** Opening SOURCE DATA block **

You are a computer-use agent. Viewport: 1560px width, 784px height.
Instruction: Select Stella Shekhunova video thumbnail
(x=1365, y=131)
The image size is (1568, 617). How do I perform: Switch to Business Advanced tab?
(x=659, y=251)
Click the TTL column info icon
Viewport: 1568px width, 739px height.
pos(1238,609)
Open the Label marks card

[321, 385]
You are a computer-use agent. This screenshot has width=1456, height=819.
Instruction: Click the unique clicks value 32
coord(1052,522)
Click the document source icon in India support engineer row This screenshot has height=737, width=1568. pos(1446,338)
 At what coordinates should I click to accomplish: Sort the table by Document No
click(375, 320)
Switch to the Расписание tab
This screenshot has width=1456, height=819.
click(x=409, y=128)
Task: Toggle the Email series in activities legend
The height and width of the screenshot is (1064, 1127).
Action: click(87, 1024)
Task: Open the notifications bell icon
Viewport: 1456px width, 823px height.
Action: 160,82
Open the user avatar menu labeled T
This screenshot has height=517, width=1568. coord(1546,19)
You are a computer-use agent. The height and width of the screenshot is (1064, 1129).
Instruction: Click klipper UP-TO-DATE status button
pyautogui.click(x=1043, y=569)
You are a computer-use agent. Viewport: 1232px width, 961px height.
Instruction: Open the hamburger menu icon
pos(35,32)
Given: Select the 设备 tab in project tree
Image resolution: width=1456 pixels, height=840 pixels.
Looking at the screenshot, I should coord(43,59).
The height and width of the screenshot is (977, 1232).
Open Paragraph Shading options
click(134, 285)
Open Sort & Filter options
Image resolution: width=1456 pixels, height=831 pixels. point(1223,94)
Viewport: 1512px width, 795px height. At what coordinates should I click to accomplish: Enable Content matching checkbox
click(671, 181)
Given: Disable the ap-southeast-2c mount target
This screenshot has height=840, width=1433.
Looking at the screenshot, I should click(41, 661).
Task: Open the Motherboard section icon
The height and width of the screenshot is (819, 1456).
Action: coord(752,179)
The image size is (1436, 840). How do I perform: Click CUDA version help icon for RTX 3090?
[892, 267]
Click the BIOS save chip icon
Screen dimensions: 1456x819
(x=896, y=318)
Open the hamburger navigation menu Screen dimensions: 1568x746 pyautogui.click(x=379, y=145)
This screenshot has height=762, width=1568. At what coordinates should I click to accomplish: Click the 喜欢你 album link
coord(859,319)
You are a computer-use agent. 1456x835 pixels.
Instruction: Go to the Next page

** Closing SOURCE DATA block **

_PROBLEM TO WORK ON_:
Every line of the data should be copied exactly.

_RESPONSE BOX_:
You are a computer-use agent. Viewport: 1560px width, 784px height.
Instruction: Select Stella Shekhunova video thumbnail
(x=1365, y=131)
The image size is (1568, 617). How do I perform: Switch to Business Advanced tab?
(x=659, y=251)
Click the TTL column info icon
Viewport: 1568px width, 739px height.
pos(1238,609)
Open the Label marks card

[321, 385]
You are a computer-use agent. This screenshot has width=1456, height=819.
Instruction: Click the unique clicks value 32
coord(1052,522)
Click the document source icon in India support engineer row This screenshot has height=737, width=1568. pos(1446,338)
 At what coordinates should I click to accomplish: Sort the table by Document No
click(375, 320)
Switch to the Расписание tab
This screenshot has width=1456, height=819.
click(x=409, y=128)
Task: Toggle the Email series in activities legend
The height and width of the screenshot is (1064, 1127).
Action: click(87, 1024)
Task: Open the notifications bell icon
Viewport: 1456px width, 823px height.
Action: 160,82
Open the user avatar menu labeled T
This screenshot has height=517, width=1568. coord(1546,19)
You are a computer-use agent. The height and width of the screenshot is (1064, 1129).
Instruction: Click klipper UP-TO-DATE status button
pyautogui.click(x=1043, y=569)
You are a computer-use agent. Viewport: 1232px width, 961px height.
Instruction: Open the hamburger menu icon
pos(35,32)
Given: Select the 设备 tab in project tree
Image resolution: width=1456 pixels, height=840 pixels.
Looking at the screenshot, I should coord(43,59).
The height and width of the screenshot is (977, 1232).
Open Paragraph Shading options
click(134, 285)
Open Sort & Filter options
Image resolution: width=1456 pixels, height=831 pixels. point(1223,94)
Viewport: 1512px width, 795px height. At what coordinates should I click to accomplish: Enable Content matching checkbox
click(671, 181)
Given: Disable the ap-southeast-2c mount target
This screenshot has height=840, width=1433.
Looking at the screenshot, I should click(41, 661).
Task: Open the Motherboard section icon
The height and width of the screenshot is (819, 1456).
Action: coord(752,179)
The image size is (1436, 840). How do I perform: Click CUDA version help icon for RTX 3090?
[892, 267]
Click the BIOS save chip icon
Screen dimensions: 1456x819
(x=896, y=318)
Open the hamburger navigation menu Screen dimensions: 1568x746 pyautogui.click(x=379, y=145)
This screenshot has height=762, width=1568. At what coordinates should I click to accomplish: Click the 喜欢你 album link
coord(859,319)
You are a computer-use agent. 1456x835 pixels.
Instruction: Go to the Next page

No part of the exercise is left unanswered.